** What you will do **
Rewrite the rows below with every "Screen dimensions" changed to "Display size" and nothing else altered. Leave out the pictures.

======== Data records

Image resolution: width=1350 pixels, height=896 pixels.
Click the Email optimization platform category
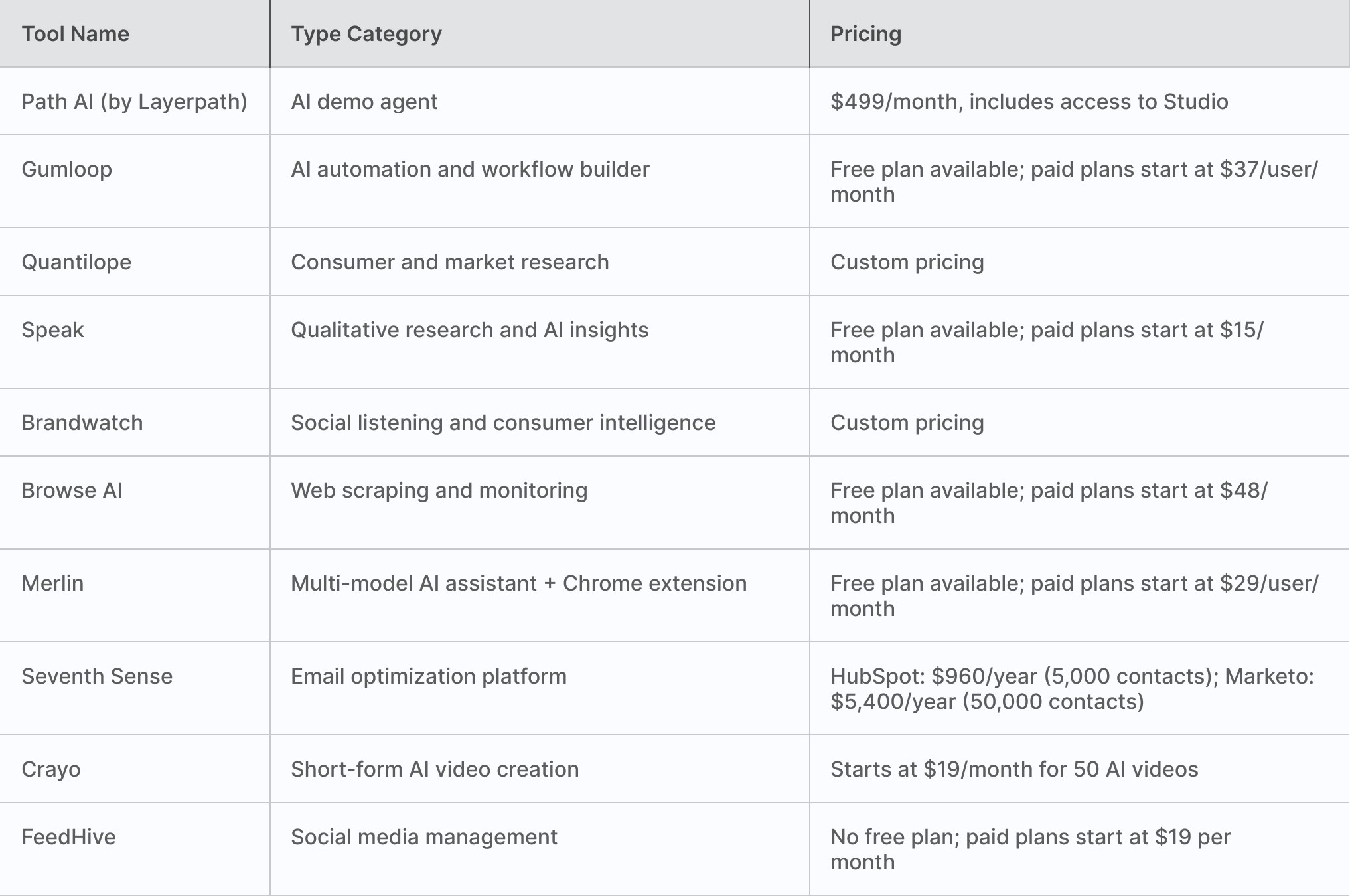[429, 676]
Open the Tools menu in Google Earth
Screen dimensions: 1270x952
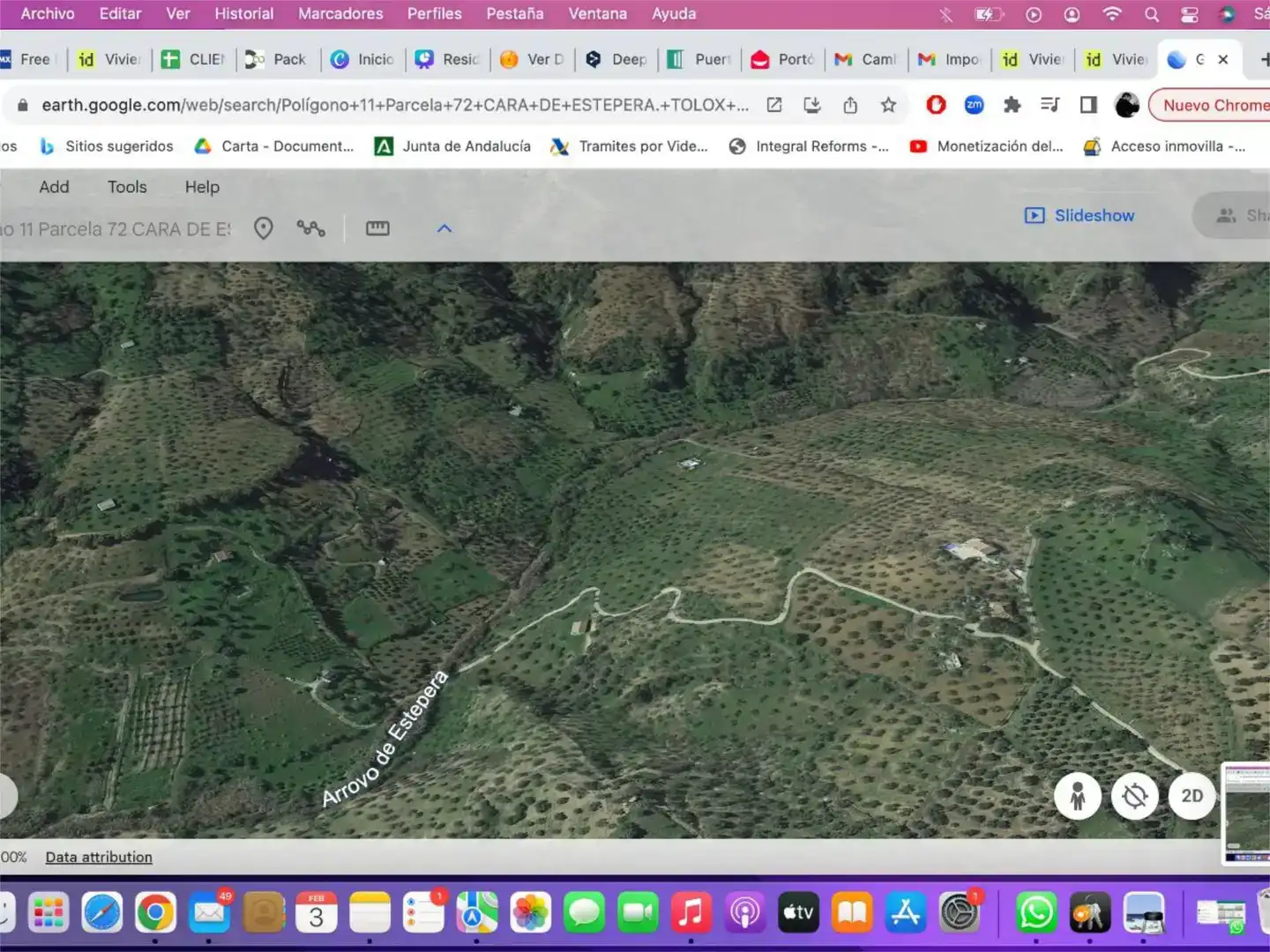coord(127,187)
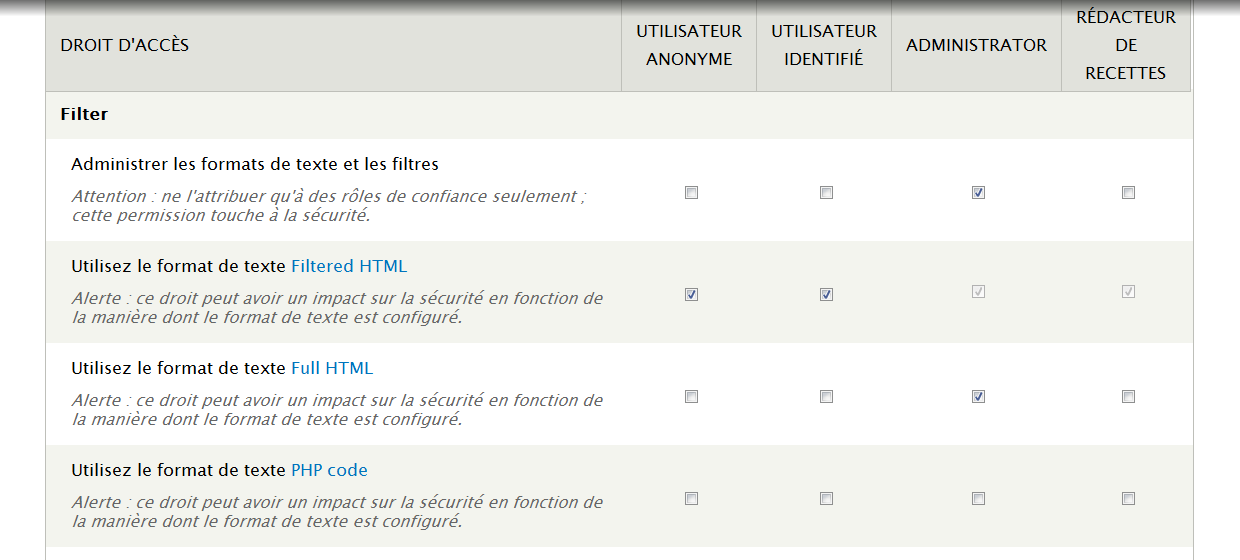Click the greyed-out Filtered HTML Administrator checkbox
This screenshot has width=1240, height=560.
coord(978,292)
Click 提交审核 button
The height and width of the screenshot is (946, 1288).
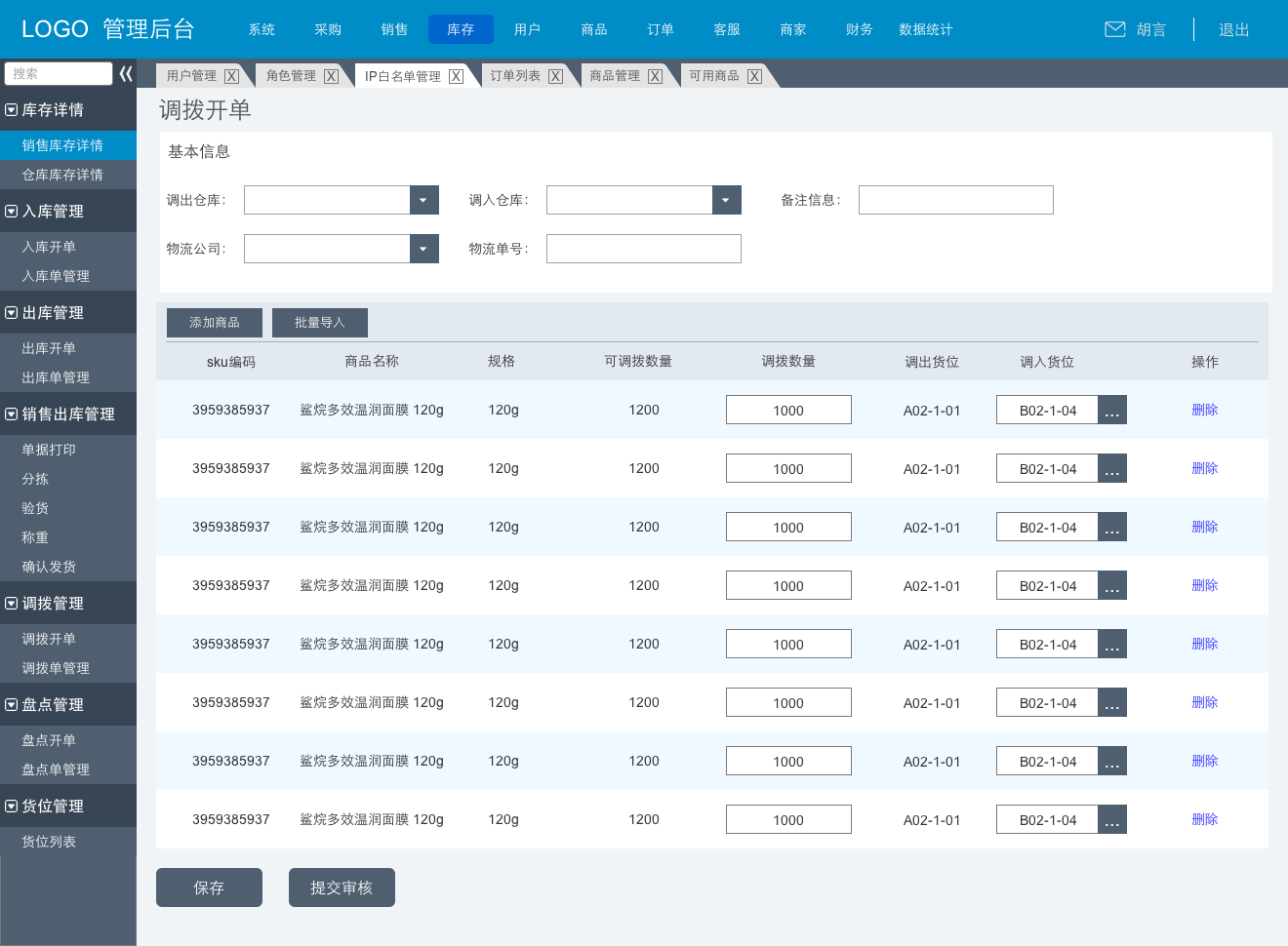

================

** The response **
Image resolution: width=1350 pixels, height=896 pixels.
Click the Email optimization platform category
[429, 676]
Open the Tools menu in Google Earth
Display size: 1270x952
coord(127,187)
Click the greyed-out Filtered HTML Administrator checkbox
This screenshot has width=1240, height=560.
coord(978,292)
Click 提交审核 button
The height and width of the screenshot is (946, 1288).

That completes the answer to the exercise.